• _The exercise_
Present the lines starting at the one containing "Where should I click to: Select" and ending at the one containing "pyautogui.click(x=63, y=53)" as a Markdown table with the columns Row and Line, numbering each row and leaving out blank lines.

• _Data for this exercise_
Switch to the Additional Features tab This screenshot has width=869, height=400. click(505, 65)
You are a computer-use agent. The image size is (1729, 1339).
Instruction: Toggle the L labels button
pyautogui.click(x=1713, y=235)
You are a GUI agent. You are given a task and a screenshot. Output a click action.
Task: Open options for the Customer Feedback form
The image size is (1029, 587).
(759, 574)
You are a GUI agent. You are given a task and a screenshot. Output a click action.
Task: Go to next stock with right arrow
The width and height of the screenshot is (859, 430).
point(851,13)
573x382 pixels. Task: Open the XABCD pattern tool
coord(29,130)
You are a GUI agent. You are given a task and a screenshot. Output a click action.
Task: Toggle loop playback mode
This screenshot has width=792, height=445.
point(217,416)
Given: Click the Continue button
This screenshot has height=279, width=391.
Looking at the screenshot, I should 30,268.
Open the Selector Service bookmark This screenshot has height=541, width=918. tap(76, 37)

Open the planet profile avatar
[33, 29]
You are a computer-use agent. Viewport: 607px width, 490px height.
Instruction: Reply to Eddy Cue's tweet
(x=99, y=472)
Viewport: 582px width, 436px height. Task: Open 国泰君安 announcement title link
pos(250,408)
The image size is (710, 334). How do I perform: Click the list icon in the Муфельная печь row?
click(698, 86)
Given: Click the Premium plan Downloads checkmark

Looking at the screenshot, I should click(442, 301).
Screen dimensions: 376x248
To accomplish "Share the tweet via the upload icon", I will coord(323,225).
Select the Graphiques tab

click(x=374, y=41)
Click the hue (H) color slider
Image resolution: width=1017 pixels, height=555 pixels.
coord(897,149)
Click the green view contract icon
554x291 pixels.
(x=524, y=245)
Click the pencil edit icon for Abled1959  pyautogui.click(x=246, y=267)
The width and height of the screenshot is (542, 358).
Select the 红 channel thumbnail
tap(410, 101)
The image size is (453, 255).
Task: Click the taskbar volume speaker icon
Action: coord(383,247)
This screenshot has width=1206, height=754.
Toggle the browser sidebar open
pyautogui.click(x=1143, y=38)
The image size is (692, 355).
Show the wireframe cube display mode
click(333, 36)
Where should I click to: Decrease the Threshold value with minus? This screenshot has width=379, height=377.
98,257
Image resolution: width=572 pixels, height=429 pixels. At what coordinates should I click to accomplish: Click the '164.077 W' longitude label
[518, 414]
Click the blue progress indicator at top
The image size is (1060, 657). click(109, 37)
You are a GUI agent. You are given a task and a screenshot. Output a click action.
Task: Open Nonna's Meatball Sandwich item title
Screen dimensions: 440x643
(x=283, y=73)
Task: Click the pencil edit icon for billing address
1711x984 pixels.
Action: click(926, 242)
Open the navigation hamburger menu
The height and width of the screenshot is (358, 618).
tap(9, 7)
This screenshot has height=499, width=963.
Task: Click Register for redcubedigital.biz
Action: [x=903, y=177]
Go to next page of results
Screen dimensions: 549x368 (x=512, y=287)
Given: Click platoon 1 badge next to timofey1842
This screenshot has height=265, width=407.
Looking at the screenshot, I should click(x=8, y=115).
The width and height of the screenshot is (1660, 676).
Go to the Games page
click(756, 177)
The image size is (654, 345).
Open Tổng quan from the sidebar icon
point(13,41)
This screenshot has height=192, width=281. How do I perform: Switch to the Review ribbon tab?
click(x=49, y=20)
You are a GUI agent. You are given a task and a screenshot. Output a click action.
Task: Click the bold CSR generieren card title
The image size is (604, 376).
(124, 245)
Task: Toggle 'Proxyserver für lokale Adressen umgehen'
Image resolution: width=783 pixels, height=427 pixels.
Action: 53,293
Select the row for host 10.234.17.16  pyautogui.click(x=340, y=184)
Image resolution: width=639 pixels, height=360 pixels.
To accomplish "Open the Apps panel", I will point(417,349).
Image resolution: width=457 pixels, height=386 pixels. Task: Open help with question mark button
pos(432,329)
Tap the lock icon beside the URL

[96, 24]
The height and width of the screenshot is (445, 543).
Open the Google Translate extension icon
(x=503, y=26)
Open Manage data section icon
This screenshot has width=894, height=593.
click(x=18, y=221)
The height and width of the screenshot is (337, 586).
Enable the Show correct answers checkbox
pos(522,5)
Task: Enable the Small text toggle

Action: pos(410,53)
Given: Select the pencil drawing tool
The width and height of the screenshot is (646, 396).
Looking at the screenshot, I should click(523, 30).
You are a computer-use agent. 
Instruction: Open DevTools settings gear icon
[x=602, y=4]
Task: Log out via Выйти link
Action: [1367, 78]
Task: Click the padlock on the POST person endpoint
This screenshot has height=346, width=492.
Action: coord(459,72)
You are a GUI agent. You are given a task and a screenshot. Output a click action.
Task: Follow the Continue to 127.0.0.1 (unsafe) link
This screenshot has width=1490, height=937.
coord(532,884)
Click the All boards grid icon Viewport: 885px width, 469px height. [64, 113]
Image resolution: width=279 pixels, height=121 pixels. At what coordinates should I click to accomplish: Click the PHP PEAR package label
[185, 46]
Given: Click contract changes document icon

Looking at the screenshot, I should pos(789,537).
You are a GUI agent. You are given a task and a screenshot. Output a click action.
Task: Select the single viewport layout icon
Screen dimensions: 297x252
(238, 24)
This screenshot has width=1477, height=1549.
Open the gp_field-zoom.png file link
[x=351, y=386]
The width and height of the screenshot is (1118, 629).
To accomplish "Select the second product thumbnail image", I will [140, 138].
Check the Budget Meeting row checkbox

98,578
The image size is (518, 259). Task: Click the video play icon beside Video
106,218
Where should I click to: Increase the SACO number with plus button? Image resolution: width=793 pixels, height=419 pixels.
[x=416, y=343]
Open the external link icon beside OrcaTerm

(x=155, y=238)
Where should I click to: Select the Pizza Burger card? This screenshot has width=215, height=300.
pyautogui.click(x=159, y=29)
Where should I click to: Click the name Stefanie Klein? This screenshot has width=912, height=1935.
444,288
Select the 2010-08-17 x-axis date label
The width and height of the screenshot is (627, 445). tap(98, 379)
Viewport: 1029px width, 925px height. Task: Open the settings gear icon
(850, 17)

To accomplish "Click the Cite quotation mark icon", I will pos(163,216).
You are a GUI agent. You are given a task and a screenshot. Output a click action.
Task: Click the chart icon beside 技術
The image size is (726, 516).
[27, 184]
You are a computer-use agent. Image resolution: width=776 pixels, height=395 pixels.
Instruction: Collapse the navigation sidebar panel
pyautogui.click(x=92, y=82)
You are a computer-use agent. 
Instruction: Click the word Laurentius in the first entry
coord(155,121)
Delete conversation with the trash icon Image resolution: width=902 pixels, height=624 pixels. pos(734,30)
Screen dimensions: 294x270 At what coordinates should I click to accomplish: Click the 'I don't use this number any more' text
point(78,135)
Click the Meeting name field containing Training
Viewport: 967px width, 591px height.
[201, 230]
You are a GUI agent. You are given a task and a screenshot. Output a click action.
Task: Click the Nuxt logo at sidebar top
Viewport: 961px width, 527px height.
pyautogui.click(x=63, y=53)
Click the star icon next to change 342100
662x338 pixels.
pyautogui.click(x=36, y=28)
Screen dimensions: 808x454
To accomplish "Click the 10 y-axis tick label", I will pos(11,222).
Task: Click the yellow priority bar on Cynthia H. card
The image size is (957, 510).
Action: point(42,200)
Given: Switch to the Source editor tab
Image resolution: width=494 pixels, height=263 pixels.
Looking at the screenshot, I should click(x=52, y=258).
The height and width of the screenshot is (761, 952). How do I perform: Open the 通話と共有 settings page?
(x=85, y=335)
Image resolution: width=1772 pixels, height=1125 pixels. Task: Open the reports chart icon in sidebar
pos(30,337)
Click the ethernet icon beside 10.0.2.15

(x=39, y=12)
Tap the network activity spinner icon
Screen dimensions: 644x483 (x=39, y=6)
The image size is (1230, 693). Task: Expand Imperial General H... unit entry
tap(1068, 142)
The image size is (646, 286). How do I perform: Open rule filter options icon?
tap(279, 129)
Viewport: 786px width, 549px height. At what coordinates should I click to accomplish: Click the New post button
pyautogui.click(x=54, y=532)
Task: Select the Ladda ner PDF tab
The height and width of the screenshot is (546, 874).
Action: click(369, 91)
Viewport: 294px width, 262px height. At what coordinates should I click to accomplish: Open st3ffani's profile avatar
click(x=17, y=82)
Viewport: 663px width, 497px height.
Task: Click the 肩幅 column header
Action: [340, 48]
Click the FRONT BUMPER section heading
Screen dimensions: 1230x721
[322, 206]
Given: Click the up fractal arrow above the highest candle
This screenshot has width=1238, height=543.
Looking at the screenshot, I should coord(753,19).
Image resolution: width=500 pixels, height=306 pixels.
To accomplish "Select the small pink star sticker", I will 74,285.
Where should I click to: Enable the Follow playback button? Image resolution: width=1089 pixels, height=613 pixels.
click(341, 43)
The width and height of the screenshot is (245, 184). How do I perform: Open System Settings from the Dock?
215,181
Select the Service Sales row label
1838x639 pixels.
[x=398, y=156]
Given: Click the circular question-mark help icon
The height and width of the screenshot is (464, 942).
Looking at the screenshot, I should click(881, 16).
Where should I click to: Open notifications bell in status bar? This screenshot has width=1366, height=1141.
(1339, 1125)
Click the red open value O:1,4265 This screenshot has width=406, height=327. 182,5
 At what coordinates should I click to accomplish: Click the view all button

• _Task answer_
| Row | Line |
|---|---|
| 1 | Where should I click to: Select the Pizza Burger card? This screenshot has width=215, height=300. |
| 2 | pyautogui.click(x=159, y=29) |
| 3 | Where should I click to: Click the name Stefanie Klein? This screenshot has width=912, height=1935. |
| 4 | 444,288 |
| 5 | Select the 2010-08-17 x-axis date label |
| 6 | The width and height of the screenshot is (627, 445). tap(98, 379) |
| 7 | Viewport: 1029px width, 925px height. Task: Open the settings gear icon |
| 8 | (850, 17) |
| 9 | To accomplish "Click the Cite quotation mark icon", I will pos(163,216). |
| 10 | You are a GUI agent. You are given a task and a screenshot. Output a click action. |
| 11 | Task: Click the chart icon beside 技術 |
| 12 | The image size is (726, 516). |
| 13 | [27, 184] |
| 14 | You are a computer-use agent. Image resolution: width=776 pixels, height=395 pixels. |
| 15 | Instruction: Collapse the navigation sidebar panel |
| 16 | pyautogui.click(x=92, y=82) |
| 17 | You are a computer-use agent.  |
| 18 | Instruction: Click the word Laurentius in the first entry |
| 19 | coord(155,121) |
| 20 | Delete conversation with the trash icon Image resolution: width=902 pixels, height=624 pixels. pos(734,30) |
| 21 | Screen dimensions: 294x270 At what coordinates should I click to accomplish: Click the 'I don't use this number any more' text |
| 22 | point(78,135) |
| 23 | Click the Meeting name field containing Training |
| 24 | Viewport: 967px width, 591px height. |
| 25 | [201, 230] |
| 26 | You are a GUI agent. You are given a task and a screenshot. Output a click action. |
| 27 | Task: Click the Nuxt logo at sidebar top |
| 28 | Viewport: 961px width, 527px height. |
| 29 | pyautogui.click(x=63, y=53) |